TASK BRIEF:
Report each line below that contains the word "image". Copy those lines in full.

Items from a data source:
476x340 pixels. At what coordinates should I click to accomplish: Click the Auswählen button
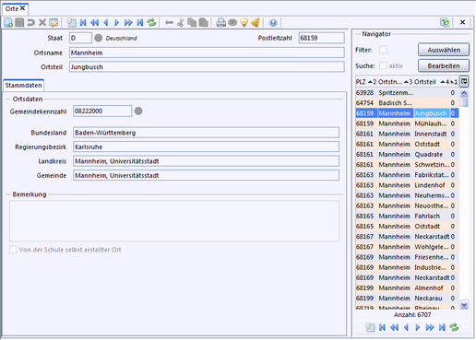pyautogui.click(x=444, y=50)
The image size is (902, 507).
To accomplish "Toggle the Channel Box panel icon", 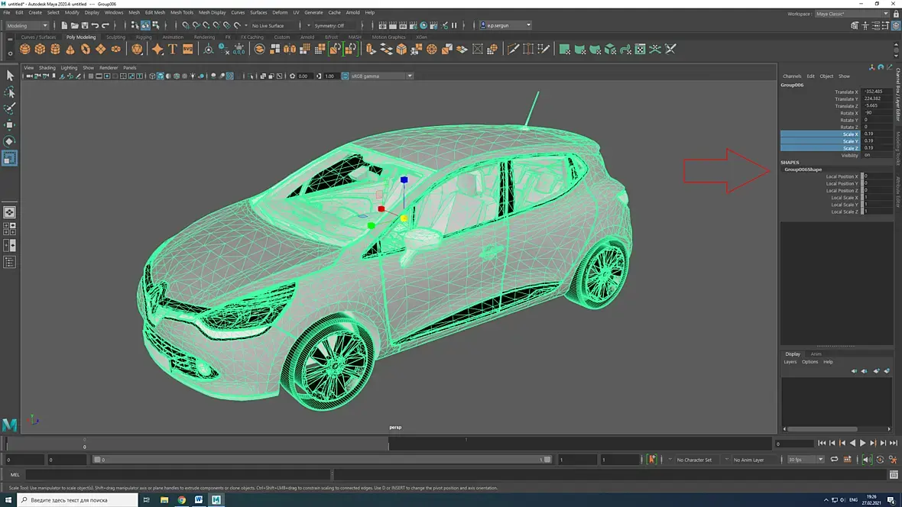I will pos(896,25).
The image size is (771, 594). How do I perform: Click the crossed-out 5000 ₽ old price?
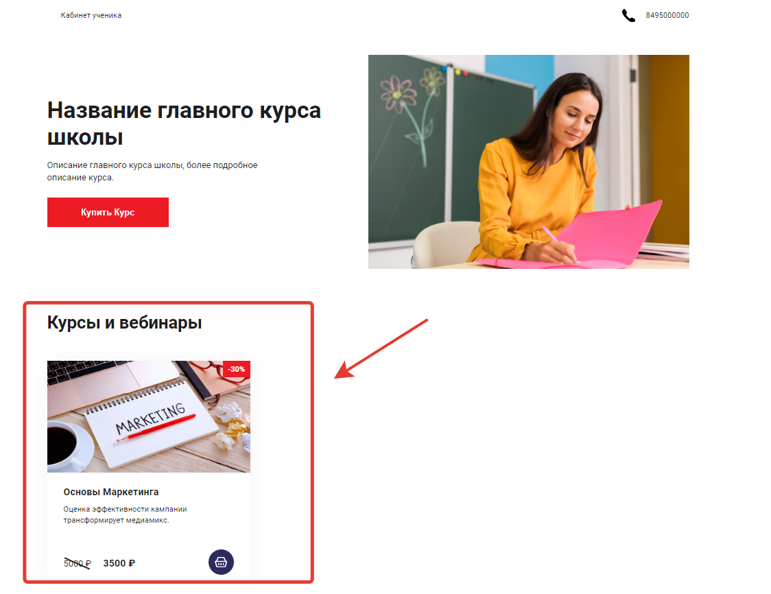pyautogui.click(x=78, y=564)
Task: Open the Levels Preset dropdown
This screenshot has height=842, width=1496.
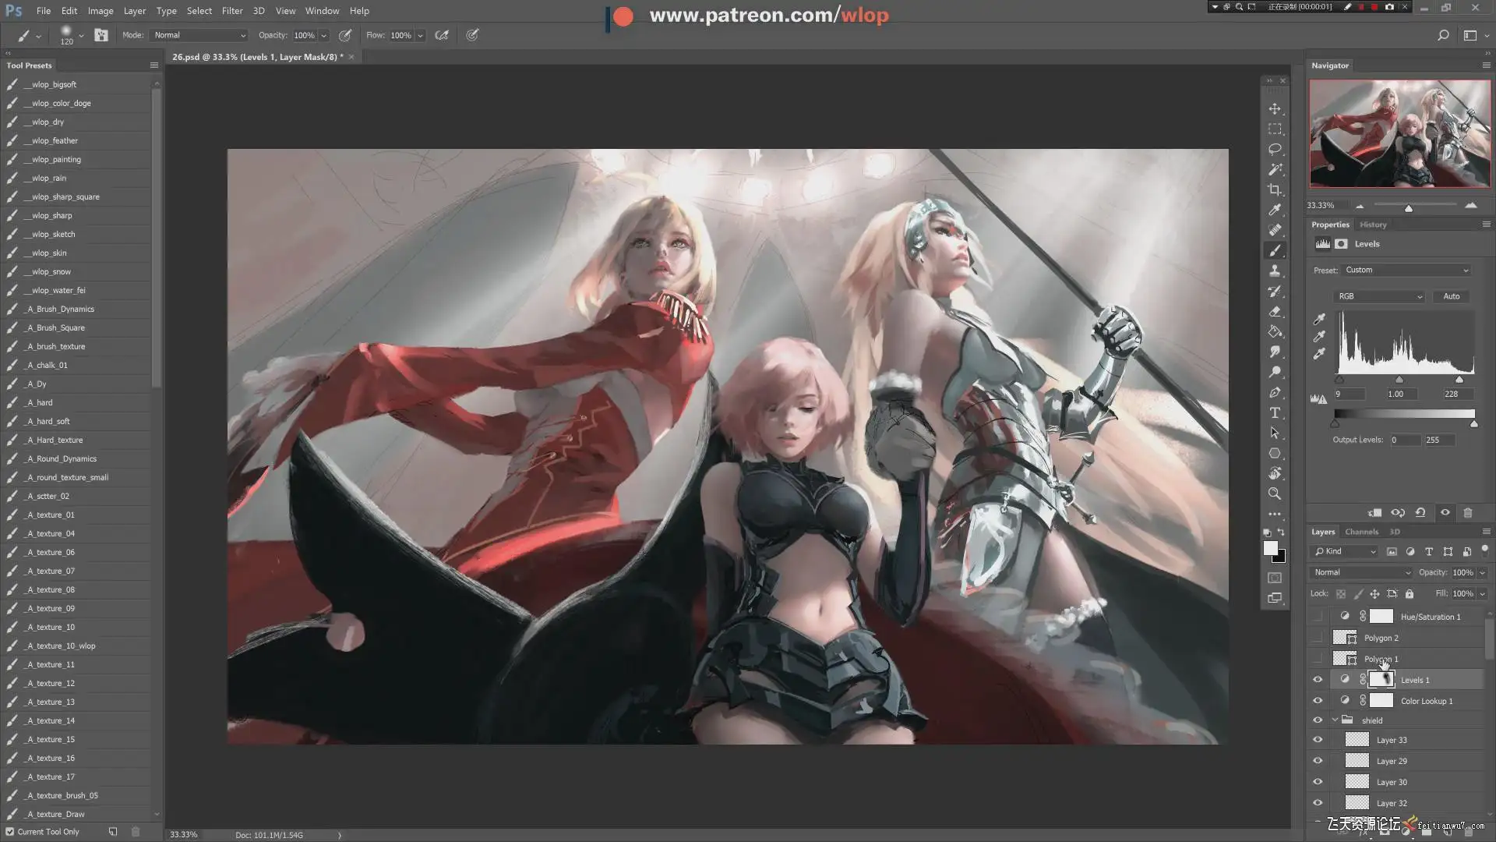Action: pos(1406,270)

ANSWER TO THIS PROBLEM:
The image size is (902, 507).
The image size is (771, 594). How do I perform: Click the crossed-out 5000 ₽ old price?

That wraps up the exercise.